Assis à côté de lui, son frère aîné, Ibrahima. Nous allons ensemble voir la photo qui le dépeint, puissant. Il la regarde pour la première fois, impressionné par la force qui s'en dégage. "Il est important que toutes les personnes comme Lamanara deviennent visibles, au-delà des stéréotypes", souligne Ibrahima. Participants, réalisés, visibles, comme le titre de l'exposition.

"La société doit évoluer pour faire en sorte que le handicap physique ou mental n'empêche pas la possibilité d'une vie épanouie dans tous ses aspects" a déclaré Aissatou Cissé dans son intervention. "Chaque personne, qu'elle ait un handicap ou non, doit pouvoir apporter sa contribution à la société, en fonction de ses possibilités.
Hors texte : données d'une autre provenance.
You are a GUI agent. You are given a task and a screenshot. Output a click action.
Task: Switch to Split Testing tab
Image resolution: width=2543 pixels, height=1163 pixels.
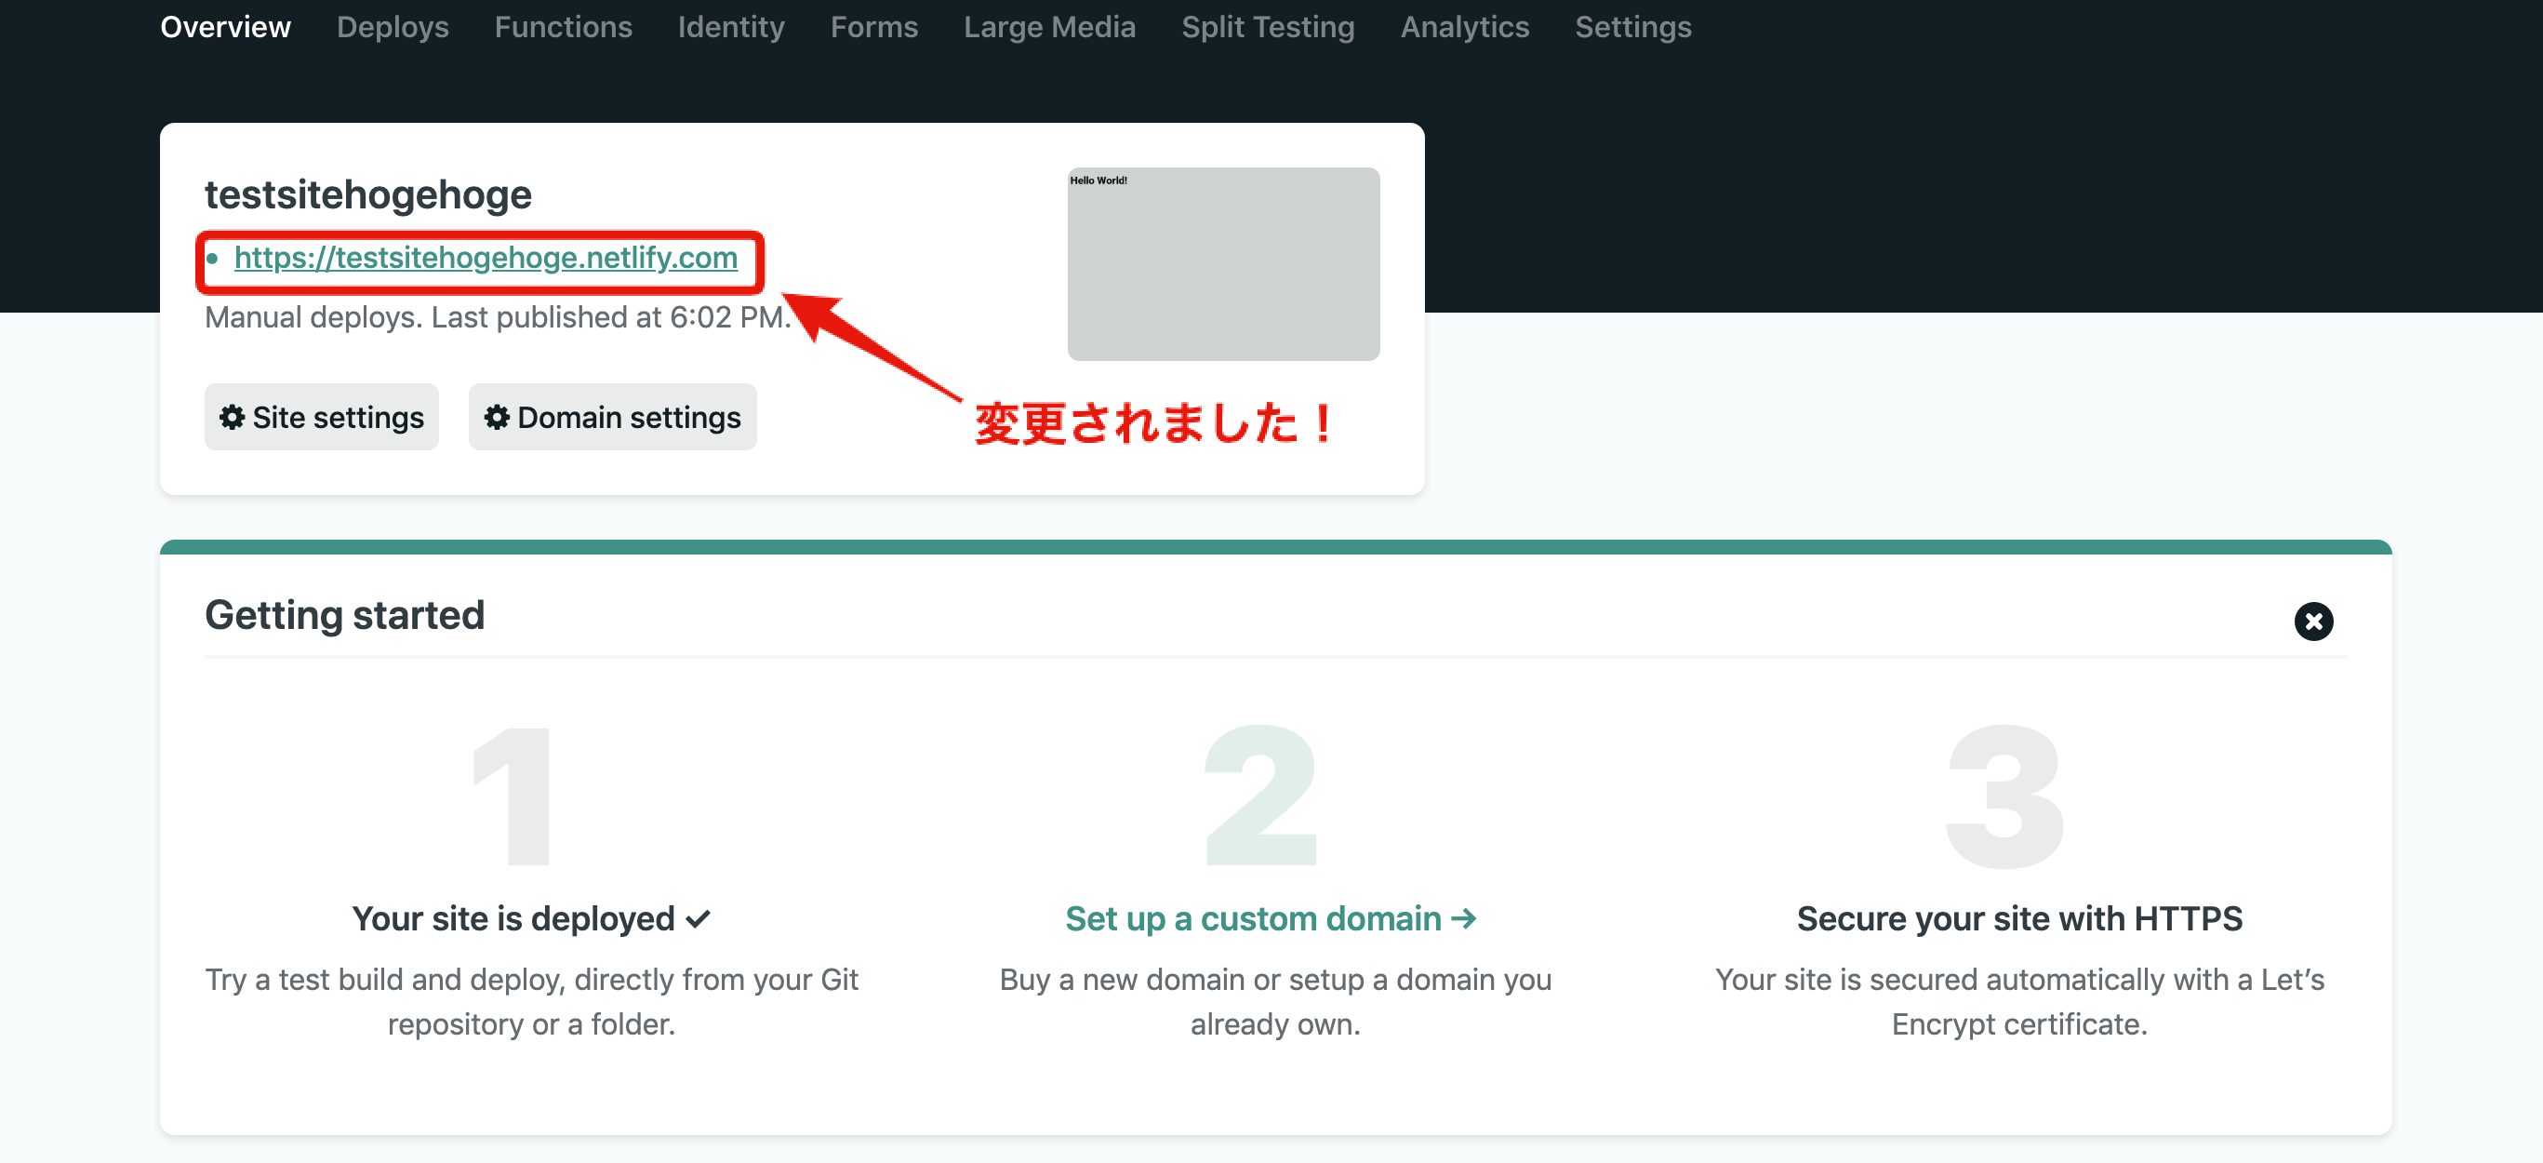pos(1268,27)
Le problème n'est donc pas dans le handicap mais dans une société ou une pensée commune incapable d'inclure toutes les personnes, en valorisant les capacités de chacun" a-t-elle ensuite conclu.

Lors de la conférence de presse, M. Manga, l'un des enseignants de référence de la langue des signes à Dakar, a également souligné combien il est important que la société crée les conditions permettant à chacun de s'exprimer.

La photographie, un moyen de communication puissant et efficace, a donné un visage et une voix aux personnes les plus vulnérables, leur permettant de devenir des acteurs potentiels du changement dans la révision des politiques publiques et dans le processus de garantie d'un accès égal aux services de base, à la santé, à l'éducation et au travail.

Les photos de Vi(e)sible veulent aller au-delà de la compassion ou de la pitié qui pèsent souvent sur les personnes en situation de handicap. Ces photos envoient un message de respect de la diversité, sous toutes ses formes, en promouvant une culture d'inclusion où chaque personne peut réellement s'exprimer et développer ses capacités.

« J'ai senti tellement de regards sur moi. Trop » dit Célestine « et ces regards me font mal. Mais aujourd'hui, je sais que je peux faire de grandes choses. Ma mère m'a appris à chanter et à ne pas arrêter de rêver. Ce que je veux faire maintenant, c'est donner une voix à toutes ces filles et à tous ces garçons qui sont encore contraints de rester à la maison par leurs familles qui les isolent par peur de la stigmatisation des autres. Ces jeunes ont besoin de sortir, d'être vus, d'être entendus, de vivre. Ma photo est là pour dire à tous que rien n'est impossible et que je suis là pour me faire entendre, pour vivre pleinement ma vie, pour montrer que j’existe, dans toute ma beauté, dans toute ma belle singularité ».

Vi(e)sible sera ouverte au public jusqu'au 4 août 2021.